作者:Joanna Gerber
In June, the IAB Tech Lab proposed a new initiative to create guardrails around how AI bots are permitted to access content, with an emphasis on publisher monetization.
It’s hoping that its new solution will get publishers back on their feet – and keep them there.
Publishers are like “the plankton of the digital media ecosystem,” said IAB Tech Lab CEO Anthony Katsur.
Every living thing in an aquatic environment depends on plankton. If they die out, the rest of the ocean goes down with them. And if publishers collapse, that would be an “extinction-level event” for digital media, Katsur said.
Many publishers are still managing to stay afloat, but the water is choppy, with traffic falling off the metaphorical cliff and no metaphorical harness in sight.
A life raft for publishers
The IAB Tech Lab’s initiative, currently called the LLM Content Ingest API Initiative (“which we need to rename,” Katsur joked; it’s “a mouthful”) can be broken down into four major components.
The first is access controls, which determine who is allowed to access a publisher’s content in the first place.
Once controls are established, access terms come into place, such as licensing models and content tiers. Under the IAB Tech Lab’s guidelines, content will be segregated into tiers based on relevance and value.
“Your archival content from 10 years ago is not worth as much as your late-breaking news or your interview with Taylor Swift,” Katsur said.
The guidelines would also mandate logging the use of content, which Katsur defines as “tracking and recording when and how publisher content is accessed or used by an LLM or AI system,” so publishers can accurately invoice and track usage of their data.
Content logging ties into the final part of the initiative, which Katsur believes is the most important facet: tokenization. Tokenization involves breaking content down into smaller units made up of words, parts of words, punctuation or metadata, Katsur said. These units, called tokens, are used to train LLMs and generate their responses. Publisher content gets tokenized and uniquely assigned to each publisher.

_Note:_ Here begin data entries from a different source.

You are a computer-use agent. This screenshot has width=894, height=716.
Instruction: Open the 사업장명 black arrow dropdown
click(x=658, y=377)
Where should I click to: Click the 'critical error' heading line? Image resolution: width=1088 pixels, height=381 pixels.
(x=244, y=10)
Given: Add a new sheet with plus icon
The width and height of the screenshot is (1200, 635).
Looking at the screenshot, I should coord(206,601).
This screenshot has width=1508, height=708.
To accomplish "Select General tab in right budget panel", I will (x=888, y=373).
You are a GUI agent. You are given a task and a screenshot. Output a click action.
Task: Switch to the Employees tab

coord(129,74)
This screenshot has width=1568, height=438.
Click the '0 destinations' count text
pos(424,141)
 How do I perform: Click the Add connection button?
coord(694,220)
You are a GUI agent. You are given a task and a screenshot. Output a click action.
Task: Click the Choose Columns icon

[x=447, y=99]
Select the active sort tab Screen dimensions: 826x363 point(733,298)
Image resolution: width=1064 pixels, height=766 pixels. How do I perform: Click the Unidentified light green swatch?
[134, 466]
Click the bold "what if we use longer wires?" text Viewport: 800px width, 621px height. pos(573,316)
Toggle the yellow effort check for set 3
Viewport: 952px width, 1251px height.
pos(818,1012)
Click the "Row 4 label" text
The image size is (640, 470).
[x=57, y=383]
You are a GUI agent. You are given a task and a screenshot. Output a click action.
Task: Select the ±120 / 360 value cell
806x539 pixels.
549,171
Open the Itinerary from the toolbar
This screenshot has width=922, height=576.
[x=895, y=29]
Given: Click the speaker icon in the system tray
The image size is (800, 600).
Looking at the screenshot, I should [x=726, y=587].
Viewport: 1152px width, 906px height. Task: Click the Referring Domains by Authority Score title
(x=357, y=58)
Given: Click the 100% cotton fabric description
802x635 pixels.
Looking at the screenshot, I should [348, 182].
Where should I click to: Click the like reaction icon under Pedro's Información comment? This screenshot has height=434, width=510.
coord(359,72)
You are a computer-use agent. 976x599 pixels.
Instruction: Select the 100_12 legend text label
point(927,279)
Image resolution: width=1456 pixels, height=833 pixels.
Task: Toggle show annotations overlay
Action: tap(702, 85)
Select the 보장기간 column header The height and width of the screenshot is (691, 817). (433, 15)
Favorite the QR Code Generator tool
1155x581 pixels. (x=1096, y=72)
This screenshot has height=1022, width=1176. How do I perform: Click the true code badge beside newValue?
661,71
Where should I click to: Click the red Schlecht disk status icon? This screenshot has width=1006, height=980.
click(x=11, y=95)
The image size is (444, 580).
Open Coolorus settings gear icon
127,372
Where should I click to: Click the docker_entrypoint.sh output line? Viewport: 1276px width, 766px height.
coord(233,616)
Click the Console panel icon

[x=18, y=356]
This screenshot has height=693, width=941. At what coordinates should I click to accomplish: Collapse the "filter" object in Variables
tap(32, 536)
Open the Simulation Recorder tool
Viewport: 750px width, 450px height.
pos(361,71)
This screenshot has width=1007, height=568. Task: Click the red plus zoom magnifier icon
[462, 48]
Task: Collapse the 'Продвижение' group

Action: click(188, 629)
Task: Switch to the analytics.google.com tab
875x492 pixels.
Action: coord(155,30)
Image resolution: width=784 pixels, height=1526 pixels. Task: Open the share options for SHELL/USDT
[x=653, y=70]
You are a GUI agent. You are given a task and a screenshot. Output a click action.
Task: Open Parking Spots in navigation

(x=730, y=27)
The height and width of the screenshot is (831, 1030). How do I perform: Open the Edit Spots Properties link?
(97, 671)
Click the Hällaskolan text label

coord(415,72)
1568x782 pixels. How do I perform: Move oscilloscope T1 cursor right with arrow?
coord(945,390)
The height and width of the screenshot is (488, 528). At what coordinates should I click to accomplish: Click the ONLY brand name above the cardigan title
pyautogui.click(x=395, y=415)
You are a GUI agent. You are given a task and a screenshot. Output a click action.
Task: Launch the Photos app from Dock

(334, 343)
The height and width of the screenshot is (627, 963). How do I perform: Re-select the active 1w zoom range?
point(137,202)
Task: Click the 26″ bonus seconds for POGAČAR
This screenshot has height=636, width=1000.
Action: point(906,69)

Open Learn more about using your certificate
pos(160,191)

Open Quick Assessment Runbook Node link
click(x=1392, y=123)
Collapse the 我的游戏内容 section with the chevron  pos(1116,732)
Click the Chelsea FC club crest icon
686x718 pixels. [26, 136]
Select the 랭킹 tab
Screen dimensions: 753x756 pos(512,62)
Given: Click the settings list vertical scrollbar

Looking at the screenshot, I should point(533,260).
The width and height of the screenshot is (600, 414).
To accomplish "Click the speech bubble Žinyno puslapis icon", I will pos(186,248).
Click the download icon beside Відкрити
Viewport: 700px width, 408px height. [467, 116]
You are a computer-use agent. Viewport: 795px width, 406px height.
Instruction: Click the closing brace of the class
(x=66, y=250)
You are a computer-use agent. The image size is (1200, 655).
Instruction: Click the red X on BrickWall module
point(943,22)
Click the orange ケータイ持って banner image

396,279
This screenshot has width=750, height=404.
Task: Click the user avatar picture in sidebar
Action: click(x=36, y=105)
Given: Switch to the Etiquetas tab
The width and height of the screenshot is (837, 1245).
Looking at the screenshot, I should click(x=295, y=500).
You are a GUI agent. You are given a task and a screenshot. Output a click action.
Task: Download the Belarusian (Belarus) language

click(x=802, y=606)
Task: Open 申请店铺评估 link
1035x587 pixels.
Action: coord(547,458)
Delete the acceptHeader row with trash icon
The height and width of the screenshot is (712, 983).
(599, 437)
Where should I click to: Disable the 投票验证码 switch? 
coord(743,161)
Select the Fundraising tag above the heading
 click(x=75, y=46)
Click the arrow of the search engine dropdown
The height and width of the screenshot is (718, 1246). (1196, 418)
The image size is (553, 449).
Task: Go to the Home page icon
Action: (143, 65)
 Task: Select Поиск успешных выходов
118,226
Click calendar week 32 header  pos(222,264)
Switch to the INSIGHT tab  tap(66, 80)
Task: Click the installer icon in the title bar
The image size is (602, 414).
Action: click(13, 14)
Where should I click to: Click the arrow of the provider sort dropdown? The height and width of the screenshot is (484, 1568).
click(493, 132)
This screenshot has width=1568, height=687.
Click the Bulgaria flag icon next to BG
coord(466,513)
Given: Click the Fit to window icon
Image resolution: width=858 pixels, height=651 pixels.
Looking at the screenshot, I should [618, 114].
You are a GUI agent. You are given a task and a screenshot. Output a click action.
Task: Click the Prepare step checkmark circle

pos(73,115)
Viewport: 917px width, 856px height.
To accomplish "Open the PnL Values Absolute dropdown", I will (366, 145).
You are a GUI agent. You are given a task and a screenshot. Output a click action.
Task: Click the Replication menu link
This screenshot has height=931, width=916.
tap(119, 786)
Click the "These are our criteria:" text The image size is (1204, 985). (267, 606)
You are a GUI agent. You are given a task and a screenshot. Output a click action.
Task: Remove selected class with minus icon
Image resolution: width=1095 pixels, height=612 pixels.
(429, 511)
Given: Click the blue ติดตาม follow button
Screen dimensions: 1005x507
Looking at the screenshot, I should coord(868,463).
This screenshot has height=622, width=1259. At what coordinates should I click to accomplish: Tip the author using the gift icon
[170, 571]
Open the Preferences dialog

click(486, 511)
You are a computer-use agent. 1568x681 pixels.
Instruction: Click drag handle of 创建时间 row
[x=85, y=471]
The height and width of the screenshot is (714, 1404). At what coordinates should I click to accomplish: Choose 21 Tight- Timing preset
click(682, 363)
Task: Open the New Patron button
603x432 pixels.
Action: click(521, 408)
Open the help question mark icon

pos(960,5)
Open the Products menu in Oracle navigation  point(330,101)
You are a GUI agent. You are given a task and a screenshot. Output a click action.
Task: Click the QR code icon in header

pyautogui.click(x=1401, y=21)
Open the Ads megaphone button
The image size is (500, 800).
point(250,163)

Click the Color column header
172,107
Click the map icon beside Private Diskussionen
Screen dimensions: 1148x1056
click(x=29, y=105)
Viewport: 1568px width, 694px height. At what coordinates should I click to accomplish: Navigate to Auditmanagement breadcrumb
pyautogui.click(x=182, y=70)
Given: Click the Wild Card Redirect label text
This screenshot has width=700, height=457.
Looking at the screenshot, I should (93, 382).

Then, “using the logging and reporting functions that we are proposing,” he explained, publishers can see exactly how the information scraped from their sites is being used.
Tokenization is useful for brands, too, so they can see what is being said about their products and by whom. Many LLMs scrape sites like Reddit, for example, and parrot back what they find as fact – despite the information often being outdated, if not outright incorrect.
As AI continues to make a name for itself in search, a set of guidelines like the LLM Content Ingest API Initiative (looking forward to that new name) is the best way to ensure that query responses are accurate, Katsur said, and that publishers – and with them, the rest of the ad tech ecosystem – continue to thrive.
The big picture
But let’s zoom out.
What actually happens when a bot scrapes a website?
First, it’s important to note that AI isn’t born with limitless knowledge. It has to get that knowledge from somewhere. That’s why AI bots mine websites, which are vast troves of information.
Sometimes, scraping is one-and-done. When a query is for something straightforward, like a chocolate chip cookie recipe, a bot typically won’t need to continue scraping a site for more updated information, Katsur explained, since a cookie recipe doesn’t generally update or evolve. And once an AI model has a good recipe, it can feed it (no pun intended) to the hundreds of thousands of people requesting it.
It’s not guaranteed that after a page is scraped once it never will be scraped again. There is a common misconception “that once an LLM crawls, it stores all the data and never crawls again,” said Katsur. The IAB Tech Lab’s research has shown that crawlers will recrawl content they have already accessed.
Still, scraping the same page a handful of additional times doesn’t scale against the pay-per-visit model that publishers are used to.
With a pay-per-crawl model, a publisher gets paid when a bot pulls information from its site – and that’s basically the end of the story. No matter how many of a generative AI search engine’s users benefit from that information down the line, the publisher only gets paid once per scrape.
Pay per query, on the other hand, is more similar to the way publishers currently drive revenue, and is the model favored by the IAB Tech Lab. “Now you’re getting paid per use,” said Katsur, “which is similar to getting paid per visit.”
“Pay per query scales,” he said. “Pay per crawl does not.”
Problem is, even pay per crawl isn’t guaranteed. Plenty of bots are scraping sites without providing any compensation and, technically, that’s allowed – for now.
But that seems to be changing, as more companies develop models that put publisher monetization at the forefront.
Earlier this month, Cloudflare implemented a new pay-per-crawl model that gives publishers full rein over the access they provide to bots. Publishers can give full access, block all scraping or opt into the new pay-per-crawl model, which requires bots to share payment information so they can be charged for each scrape.
That’s something – although, until this sort of model is widely adopted, publisher traffic is still in serious danger.
But, hey, along with the LLM Content Ingest API Initiative, it’s definitely a start.